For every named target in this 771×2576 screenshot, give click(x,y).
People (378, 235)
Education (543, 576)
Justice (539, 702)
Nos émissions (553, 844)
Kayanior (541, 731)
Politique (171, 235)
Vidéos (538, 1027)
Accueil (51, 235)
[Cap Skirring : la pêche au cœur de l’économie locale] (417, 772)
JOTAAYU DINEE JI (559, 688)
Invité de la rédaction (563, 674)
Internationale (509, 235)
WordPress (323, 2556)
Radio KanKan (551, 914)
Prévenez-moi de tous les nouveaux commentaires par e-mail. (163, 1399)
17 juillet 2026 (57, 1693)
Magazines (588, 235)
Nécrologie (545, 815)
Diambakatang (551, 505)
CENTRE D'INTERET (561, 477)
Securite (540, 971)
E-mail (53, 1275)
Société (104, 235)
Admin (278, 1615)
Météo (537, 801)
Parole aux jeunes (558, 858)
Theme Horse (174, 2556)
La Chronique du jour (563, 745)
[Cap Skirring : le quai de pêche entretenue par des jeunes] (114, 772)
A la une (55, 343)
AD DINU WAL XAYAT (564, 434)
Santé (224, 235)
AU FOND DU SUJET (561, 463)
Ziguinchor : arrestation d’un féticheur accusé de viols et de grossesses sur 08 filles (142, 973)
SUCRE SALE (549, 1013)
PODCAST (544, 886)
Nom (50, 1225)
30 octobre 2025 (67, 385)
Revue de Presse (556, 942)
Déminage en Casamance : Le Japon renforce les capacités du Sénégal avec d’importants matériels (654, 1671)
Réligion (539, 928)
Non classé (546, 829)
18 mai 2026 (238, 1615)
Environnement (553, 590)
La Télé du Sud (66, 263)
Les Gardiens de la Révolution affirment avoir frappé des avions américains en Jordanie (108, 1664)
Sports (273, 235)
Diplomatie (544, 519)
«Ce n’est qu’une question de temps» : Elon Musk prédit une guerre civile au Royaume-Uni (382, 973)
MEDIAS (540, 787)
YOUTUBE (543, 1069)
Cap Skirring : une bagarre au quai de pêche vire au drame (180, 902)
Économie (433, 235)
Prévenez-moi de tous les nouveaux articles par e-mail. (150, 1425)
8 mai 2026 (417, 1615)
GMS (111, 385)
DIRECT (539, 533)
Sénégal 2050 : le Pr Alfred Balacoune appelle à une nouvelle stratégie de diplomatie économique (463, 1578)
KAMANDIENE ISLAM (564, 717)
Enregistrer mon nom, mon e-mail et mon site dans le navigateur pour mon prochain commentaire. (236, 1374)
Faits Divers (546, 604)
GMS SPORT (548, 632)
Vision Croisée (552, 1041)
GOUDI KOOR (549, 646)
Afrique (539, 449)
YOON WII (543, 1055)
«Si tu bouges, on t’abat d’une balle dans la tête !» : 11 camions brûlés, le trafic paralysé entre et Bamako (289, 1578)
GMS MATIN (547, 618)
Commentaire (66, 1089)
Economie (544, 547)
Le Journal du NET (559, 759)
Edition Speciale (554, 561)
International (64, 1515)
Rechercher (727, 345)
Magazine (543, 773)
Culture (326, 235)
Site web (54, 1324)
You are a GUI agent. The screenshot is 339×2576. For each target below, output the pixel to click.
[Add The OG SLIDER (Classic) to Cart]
____
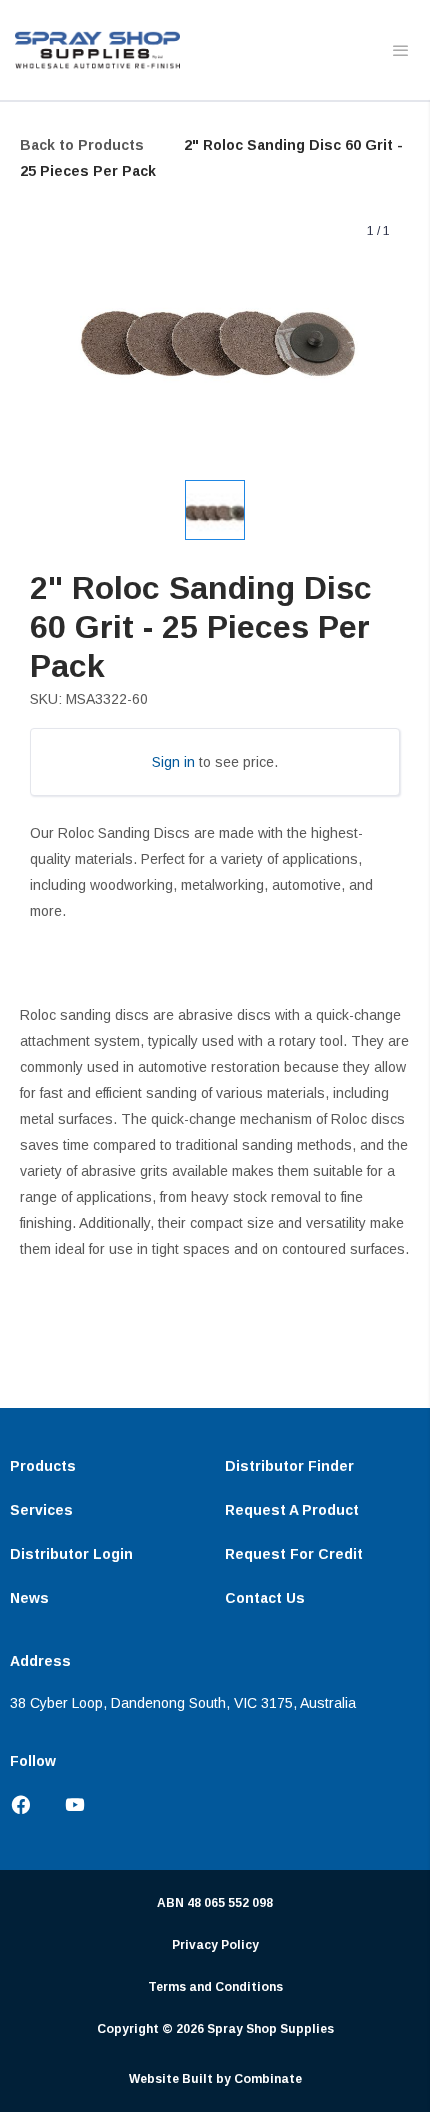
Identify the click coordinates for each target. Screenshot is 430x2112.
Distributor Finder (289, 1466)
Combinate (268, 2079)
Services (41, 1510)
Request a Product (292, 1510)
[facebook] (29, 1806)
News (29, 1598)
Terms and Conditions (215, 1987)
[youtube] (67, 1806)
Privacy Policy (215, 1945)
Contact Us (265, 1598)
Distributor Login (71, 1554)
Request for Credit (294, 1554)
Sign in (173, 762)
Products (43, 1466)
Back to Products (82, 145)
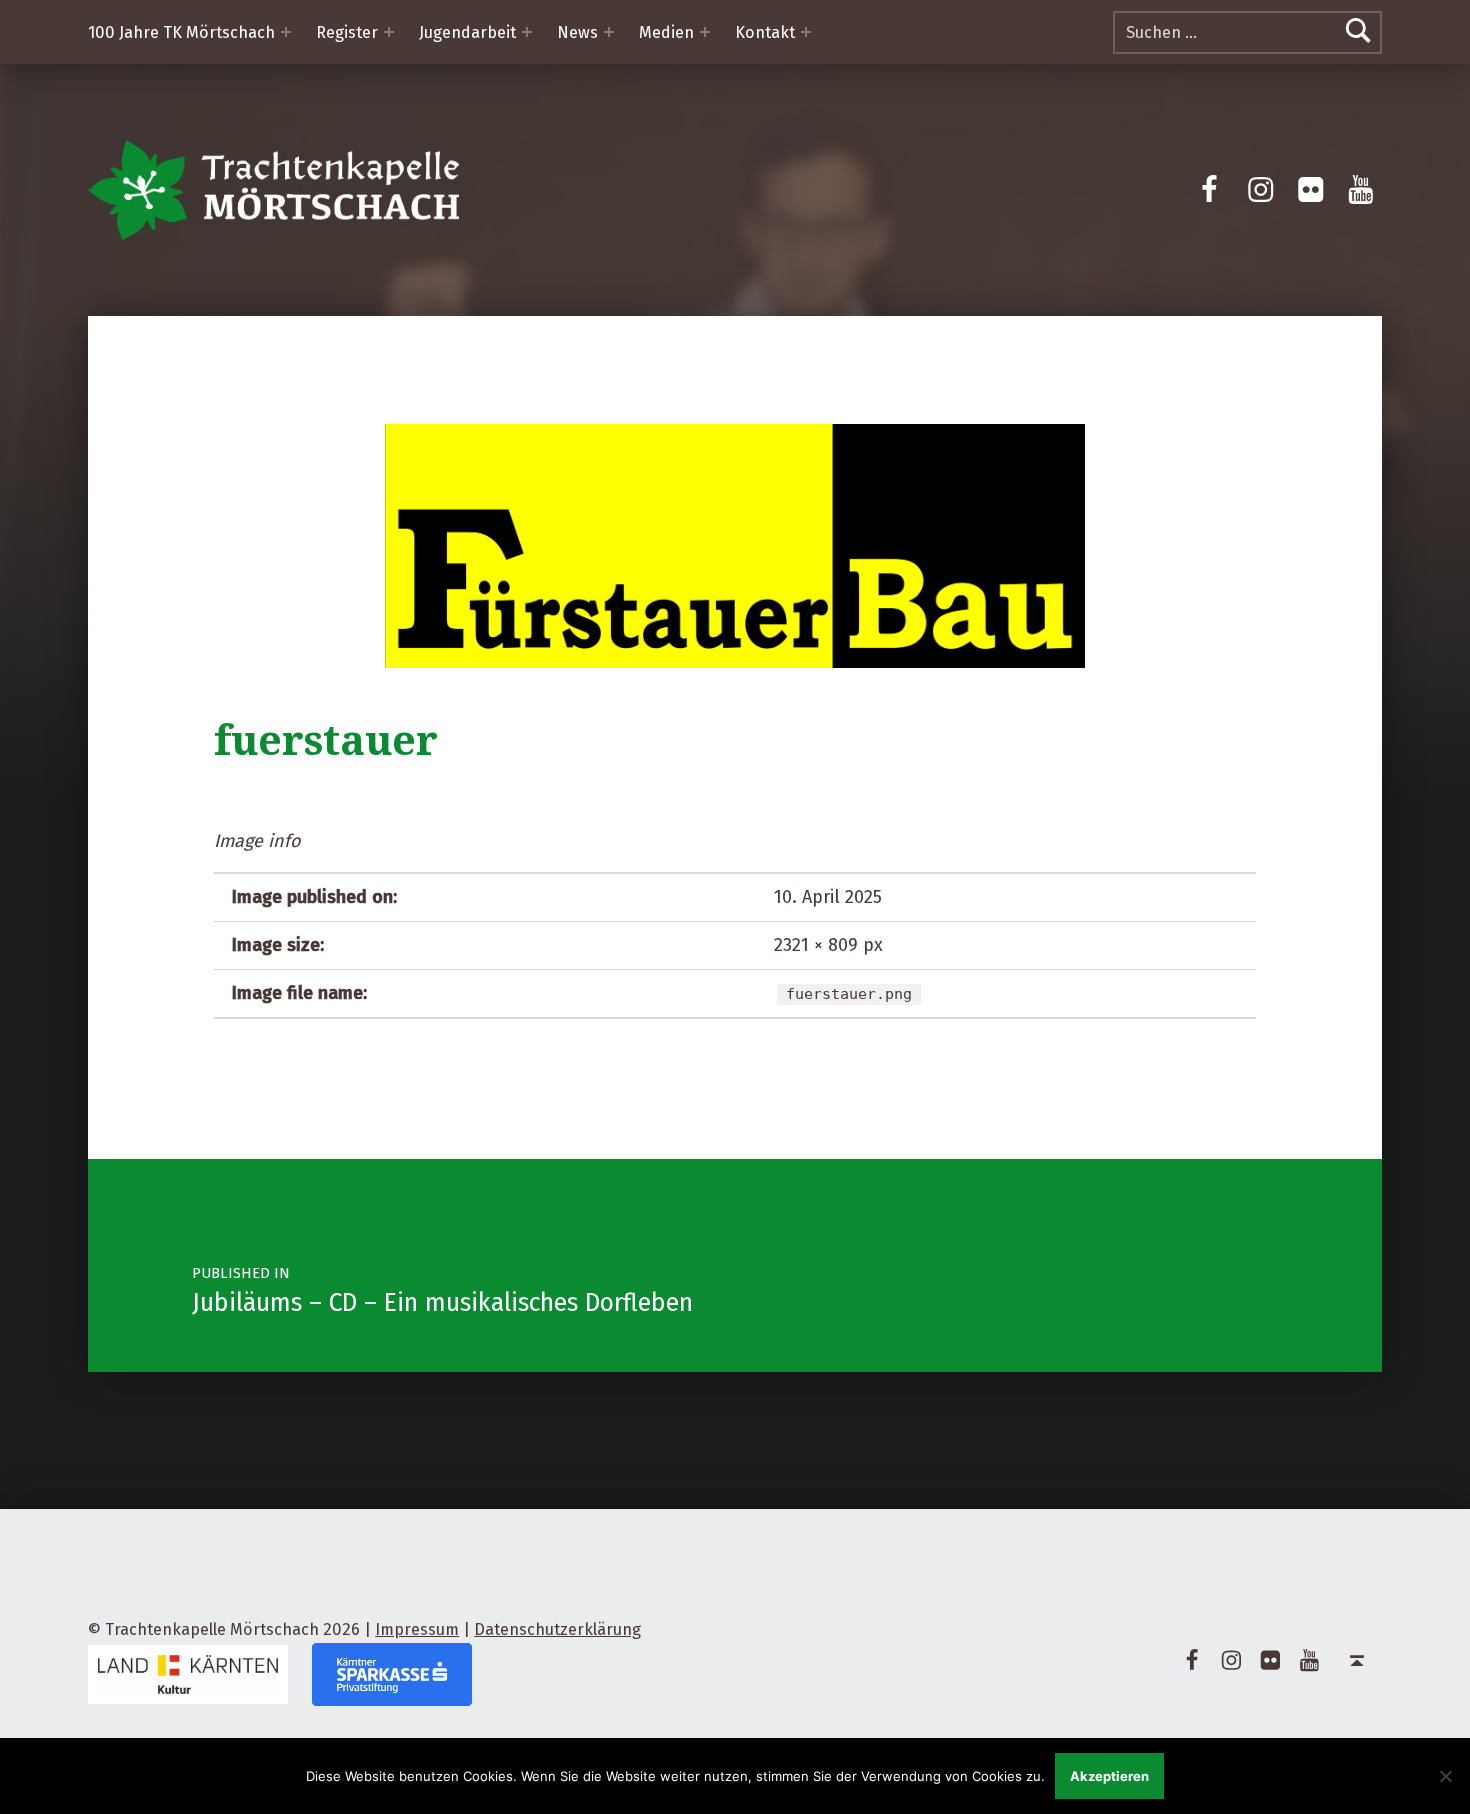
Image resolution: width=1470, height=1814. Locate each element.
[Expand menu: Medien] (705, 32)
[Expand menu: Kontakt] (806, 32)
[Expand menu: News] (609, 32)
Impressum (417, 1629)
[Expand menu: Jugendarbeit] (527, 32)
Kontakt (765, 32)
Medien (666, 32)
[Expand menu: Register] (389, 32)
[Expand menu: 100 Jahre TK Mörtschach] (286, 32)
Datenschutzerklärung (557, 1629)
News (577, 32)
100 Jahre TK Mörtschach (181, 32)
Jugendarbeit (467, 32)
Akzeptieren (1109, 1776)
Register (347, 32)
____
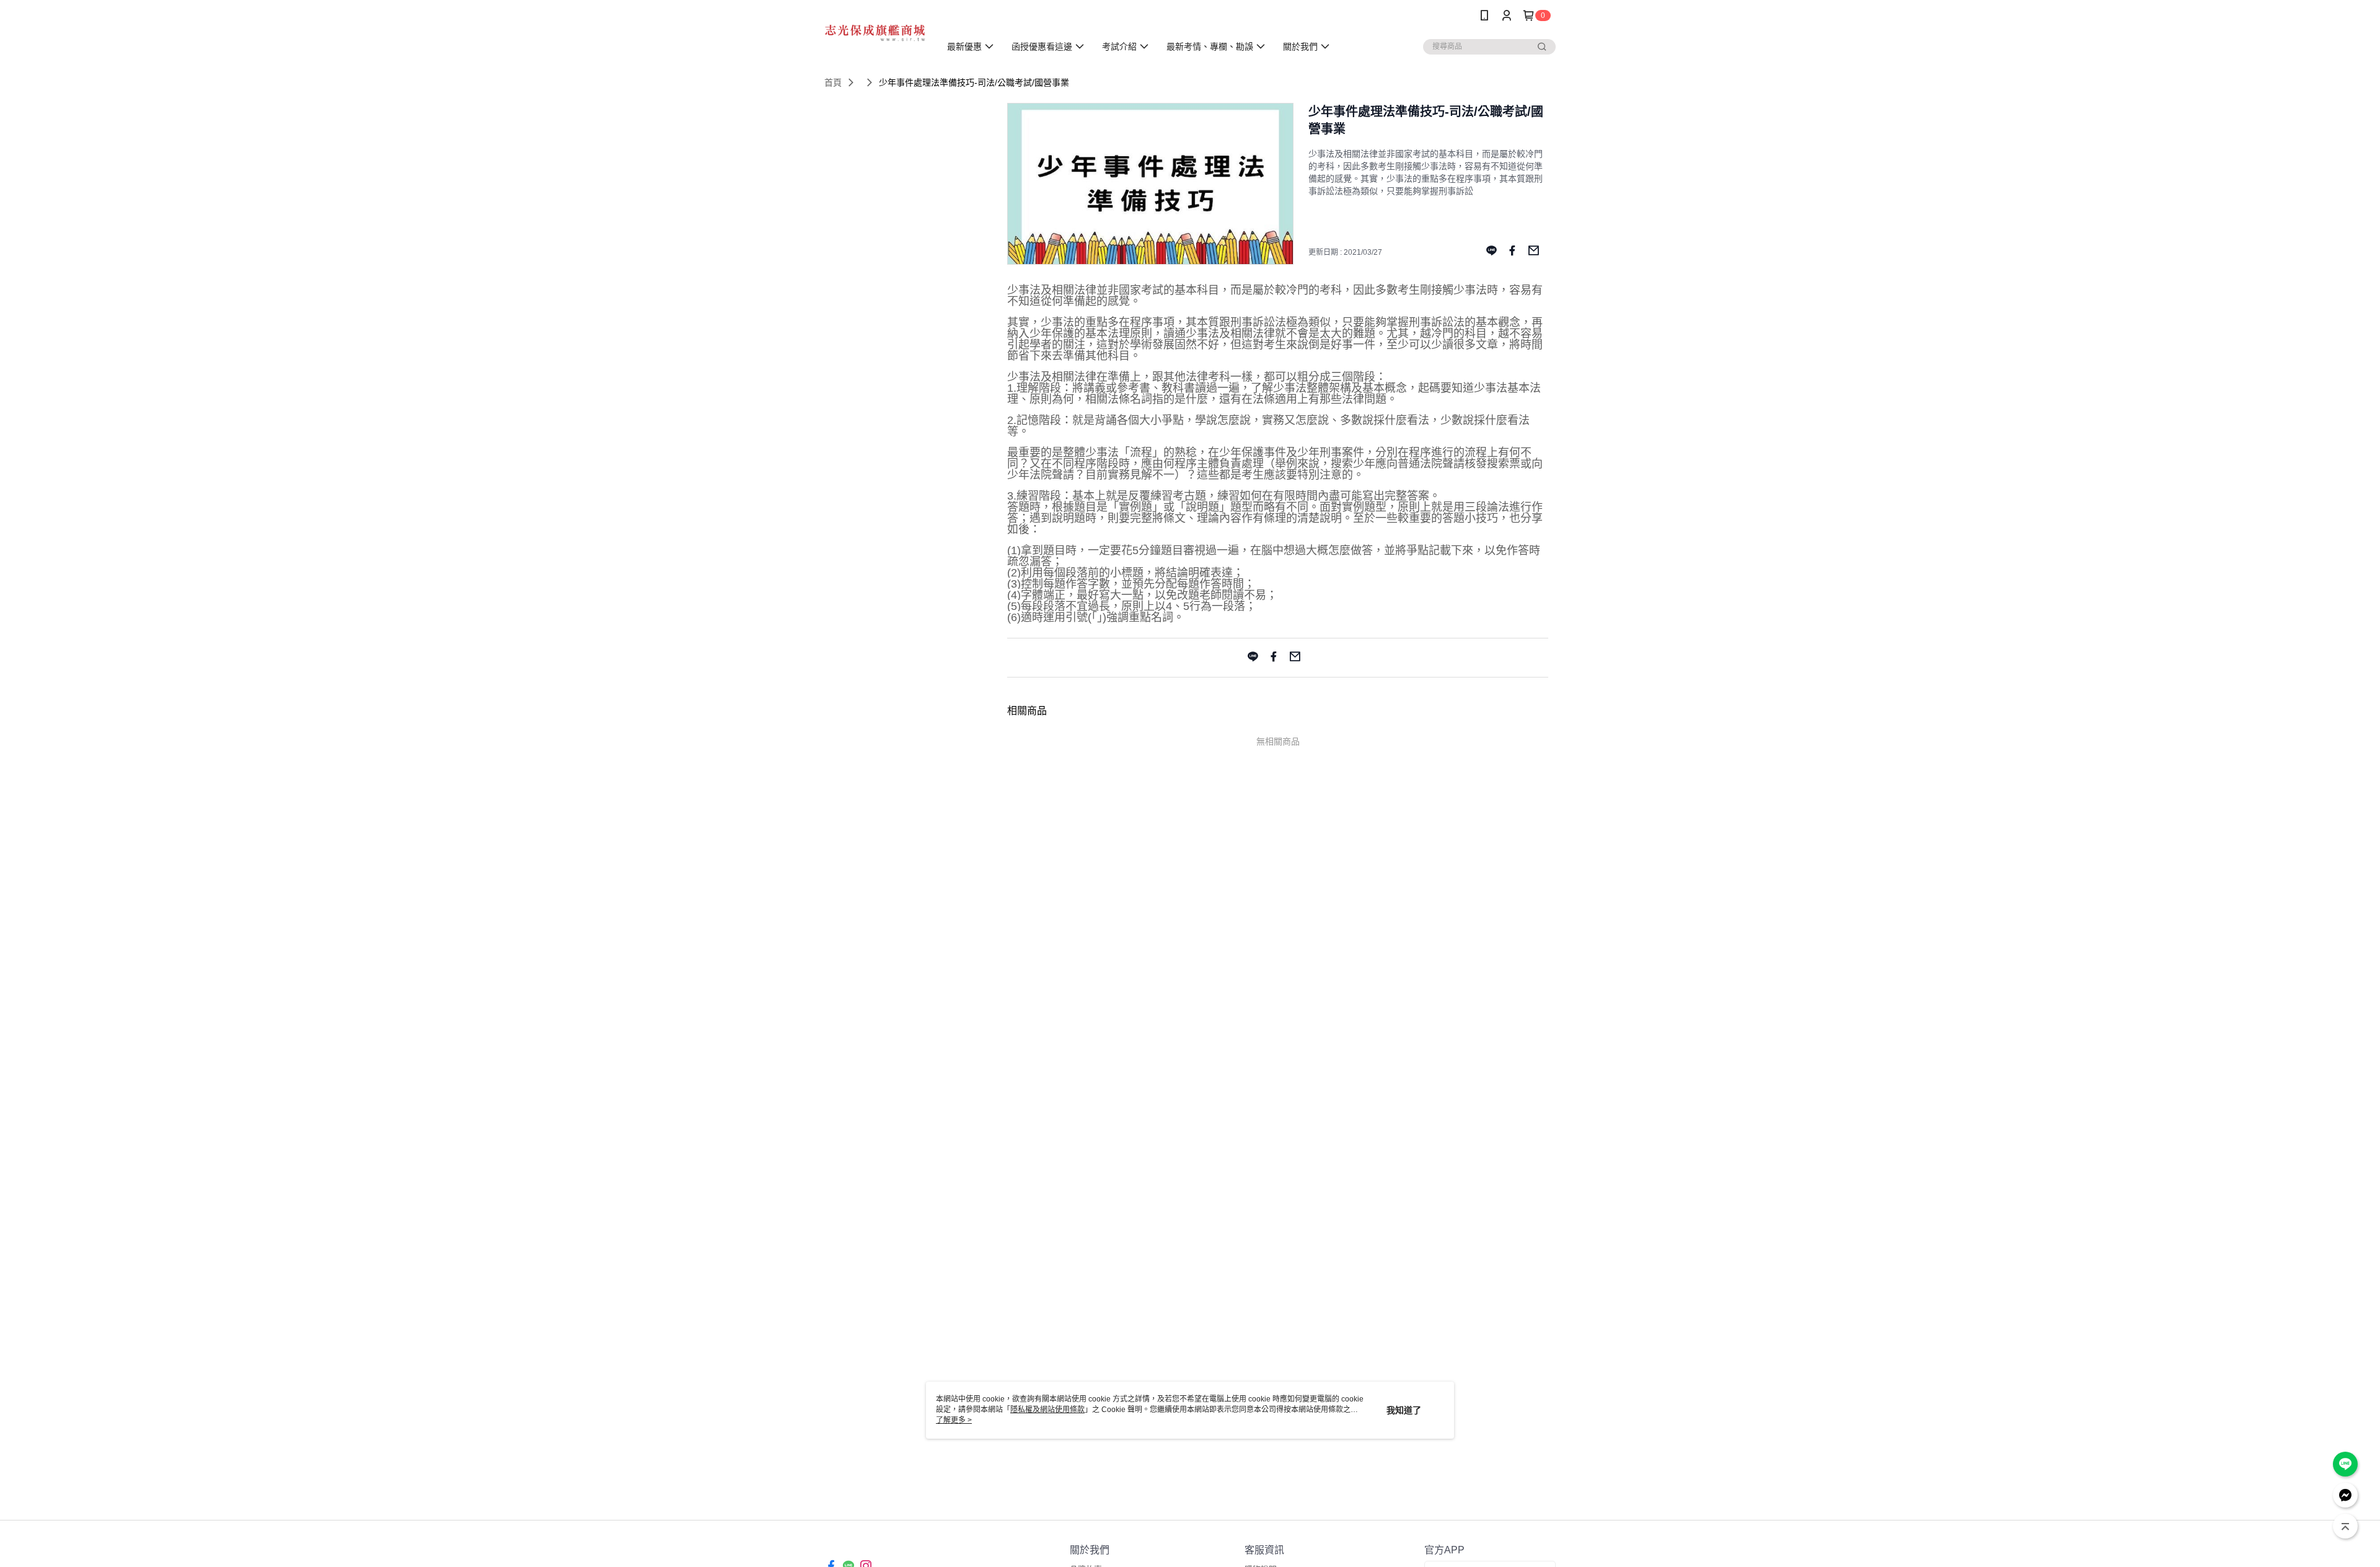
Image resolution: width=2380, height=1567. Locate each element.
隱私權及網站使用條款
____
Required action:
Nothing but the lines above from the one containing "La Chronique du jour (563, 745)" through the one containing "Les Gardiens de" should appear in the answer, each repeated exactly.

Output of the exercise:
La Chronique du jour (563, 745)
[Cap Skirring : le quai de pêche entretenue par des jeunes] (114, 772)
A la une (55, 343)
AD DINU WAL XAYAT (564, 434)
Santé (224, 235)
AU FOND DU SUJET (561, 463)
Ziguinchor : arrestation d’un féticheur accusé de viols et de grossesses sur 08 filles (142, 973)
SUCRE SALE (549, 1013)
PODCAST (544, 886)
Nom (50, 1225)
30 octobre 2025 (67, 385)
Revue de Presse (556, 942)
Déminage en Casamance : Le Japon renforce les capacités du Sénégal avec d’importants matériels (654, 1671)
Réligion (539, 928)
Non classé (546, 829)
18 mai 2026 (238, 1615)
Environnement (553, 590)
La Télé du Sud (66, 263)
Les Gardiens de la Révolution affirment avoir frappé des avions américains en Jordanie (108, 1664)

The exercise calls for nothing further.